» **Records supplied**:

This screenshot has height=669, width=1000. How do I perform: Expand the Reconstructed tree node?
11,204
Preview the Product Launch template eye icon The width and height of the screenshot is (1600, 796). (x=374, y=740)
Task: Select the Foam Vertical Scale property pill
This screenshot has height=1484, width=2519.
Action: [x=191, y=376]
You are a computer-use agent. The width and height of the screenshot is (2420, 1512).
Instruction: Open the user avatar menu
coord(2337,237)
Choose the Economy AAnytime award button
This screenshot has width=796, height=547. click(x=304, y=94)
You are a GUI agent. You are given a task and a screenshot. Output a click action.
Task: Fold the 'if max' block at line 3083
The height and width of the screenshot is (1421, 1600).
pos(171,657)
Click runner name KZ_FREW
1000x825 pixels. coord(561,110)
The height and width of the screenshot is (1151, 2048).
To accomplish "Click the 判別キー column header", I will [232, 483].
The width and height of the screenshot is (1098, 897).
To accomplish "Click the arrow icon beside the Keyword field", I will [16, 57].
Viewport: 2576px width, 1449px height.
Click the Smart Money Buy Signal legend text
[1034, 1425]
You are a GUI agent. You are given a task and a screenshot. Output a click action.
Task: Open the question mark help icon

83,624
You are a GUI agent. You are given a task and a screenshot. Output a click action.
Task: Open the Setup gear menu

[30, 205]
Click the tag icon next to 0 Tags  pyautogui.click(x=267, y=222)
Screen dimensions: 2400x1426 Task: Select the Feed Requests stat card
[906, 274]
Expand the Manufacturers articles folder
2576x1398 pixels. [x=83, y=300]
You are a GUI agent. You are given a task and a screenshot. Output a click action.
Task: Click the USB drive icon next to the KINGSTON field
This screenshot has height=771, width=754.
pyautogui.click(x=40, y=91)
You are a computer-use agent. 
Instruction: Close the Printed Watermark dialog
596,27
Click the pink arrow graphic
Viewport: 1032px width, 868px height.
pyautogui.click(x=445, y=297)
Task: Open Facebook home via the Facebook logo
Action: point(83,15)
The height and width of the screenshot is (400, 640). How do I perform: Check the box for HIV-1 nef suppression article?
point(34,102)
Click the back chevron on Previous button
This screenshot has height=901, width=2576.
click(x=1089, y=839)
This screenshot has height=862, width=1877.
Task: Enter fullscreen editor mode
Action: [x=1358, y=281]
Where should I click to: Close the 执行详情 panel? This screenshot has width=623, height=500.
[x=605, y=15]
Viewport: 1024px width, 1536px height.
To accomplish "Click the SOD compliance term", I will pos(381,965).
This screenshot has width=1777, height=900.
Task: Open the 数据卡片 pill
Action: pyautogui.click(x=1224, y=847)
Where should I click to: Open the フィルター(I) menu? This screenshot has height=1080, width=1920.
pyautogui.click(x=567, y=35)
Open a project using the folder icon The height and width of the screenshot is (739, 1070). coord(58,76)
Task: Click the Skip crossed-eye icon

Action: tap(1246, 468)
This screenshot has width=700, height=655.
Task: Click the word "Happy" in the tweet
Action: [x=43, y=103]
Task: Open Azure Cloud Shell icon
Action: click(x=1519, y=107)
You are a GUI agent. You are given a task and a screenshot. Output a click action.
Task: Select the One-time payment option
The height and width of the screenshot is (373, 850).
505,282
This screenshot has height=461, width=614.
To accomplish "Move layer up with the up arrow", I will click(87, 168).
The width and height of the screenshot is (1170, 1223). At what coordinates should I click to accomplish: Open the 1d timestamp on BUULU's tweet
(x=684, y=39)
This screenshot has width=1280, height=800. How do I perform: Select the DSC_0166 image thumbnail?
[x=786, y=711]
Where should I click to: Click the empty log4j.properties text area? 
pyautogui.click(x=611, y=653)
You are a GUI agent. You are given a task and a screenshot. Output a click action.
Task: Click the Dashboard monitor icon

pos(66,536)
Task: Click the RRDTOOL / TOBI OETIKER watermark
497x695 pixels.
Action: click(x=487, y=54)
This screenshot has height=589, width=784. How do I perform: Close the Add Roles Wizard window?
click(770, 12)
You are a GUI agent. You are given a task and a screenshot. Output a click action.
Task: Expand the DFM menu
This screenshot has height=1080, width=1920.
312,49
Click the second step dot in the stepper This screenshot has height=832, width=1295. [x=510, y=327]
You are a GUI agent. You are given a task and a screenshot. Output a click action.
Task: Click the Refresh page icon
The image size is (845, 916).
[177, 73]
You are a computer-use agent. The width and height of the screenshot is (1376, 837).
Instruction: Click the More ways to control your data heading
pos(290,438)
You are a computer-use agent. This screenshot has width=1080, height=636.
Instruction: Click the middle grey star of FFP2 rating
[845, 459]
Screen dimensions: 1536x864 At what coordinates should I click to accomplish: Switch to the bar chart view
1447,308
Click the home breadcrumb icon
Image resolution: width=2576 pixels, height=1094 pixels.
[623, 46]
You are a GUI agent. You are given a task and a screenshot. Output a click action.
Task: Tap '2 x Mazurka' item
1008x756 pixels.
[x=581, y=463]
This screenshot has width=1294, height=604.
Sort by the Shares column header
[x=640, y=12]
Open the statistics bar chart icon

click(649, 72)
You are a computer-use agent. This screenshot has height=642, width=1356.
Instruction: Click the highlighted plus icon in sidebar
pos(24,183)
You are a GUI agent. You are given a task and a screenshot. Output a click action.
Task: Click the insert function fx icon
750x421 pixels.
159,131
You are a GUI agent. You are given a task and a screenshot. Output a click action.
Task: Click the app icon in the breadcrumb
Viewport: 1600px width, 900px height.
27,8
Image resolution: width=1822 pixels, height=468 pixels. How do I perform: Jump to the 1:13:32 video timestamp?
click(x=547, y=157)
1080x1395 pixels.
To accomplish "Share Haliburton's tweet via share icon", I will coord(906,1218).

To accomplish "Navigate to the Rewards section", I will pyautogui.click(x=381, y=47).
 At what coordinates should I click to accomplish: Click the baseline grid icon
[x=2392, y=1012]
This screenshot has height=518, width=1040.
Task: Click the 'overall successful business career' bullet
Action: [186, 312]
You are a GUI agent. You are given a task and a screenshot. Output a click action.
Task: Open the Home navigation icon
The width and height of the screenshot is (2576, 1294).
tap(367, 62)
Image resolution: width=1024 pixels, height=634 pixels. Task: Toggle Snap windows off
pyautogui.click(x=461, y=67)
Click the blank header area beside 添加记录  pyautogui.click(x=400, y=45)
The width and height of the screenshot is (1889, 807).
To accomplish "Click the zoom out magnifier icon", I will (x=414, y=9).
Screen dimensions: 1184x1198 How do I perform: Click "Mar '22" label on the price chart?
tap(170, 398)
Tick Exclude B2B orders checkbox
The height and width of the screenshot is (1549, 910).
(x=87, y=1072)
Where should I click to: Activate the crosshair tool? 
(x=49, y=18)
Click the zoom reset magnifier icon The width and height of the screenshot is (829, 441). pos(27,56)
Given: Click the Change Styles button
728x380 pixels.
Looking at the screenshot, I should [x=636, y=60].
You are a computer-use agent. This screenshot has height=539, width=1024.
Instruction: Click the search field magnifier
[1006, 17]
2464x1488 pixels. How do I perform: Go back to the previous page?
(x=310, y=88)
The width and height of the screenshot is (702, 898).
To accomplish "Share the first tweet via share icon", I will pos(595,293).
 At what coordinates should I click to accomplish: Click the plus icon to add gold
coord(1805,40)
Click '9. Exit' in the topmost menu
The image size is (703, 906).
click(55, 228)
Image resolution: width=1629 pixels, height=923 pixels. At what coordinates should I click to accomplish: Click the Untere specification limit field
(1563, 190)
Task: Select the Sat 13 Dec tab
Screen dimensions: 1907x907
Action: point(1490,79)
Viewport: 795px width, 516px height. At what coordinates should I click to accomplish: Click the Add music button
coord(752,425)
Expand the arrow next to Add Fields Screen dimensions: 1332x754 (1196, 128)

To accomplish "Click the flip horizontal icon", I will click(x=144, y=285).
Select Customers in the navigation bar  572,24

» **Instructions to follow**: Swap "Customers" for "Invoices" in the material from the line with "Expand the arrow" through the end, and write those lines out again with nothing else changed.

» **Reply to the task**:
Expand the arrow next to Add Fields Screen dimensions: 1332x754 (1196, 128)

To accomplish "Click the flip horizontal icon", I will click(x=144, y=285).
Select Invoices in the navigation bar  572,24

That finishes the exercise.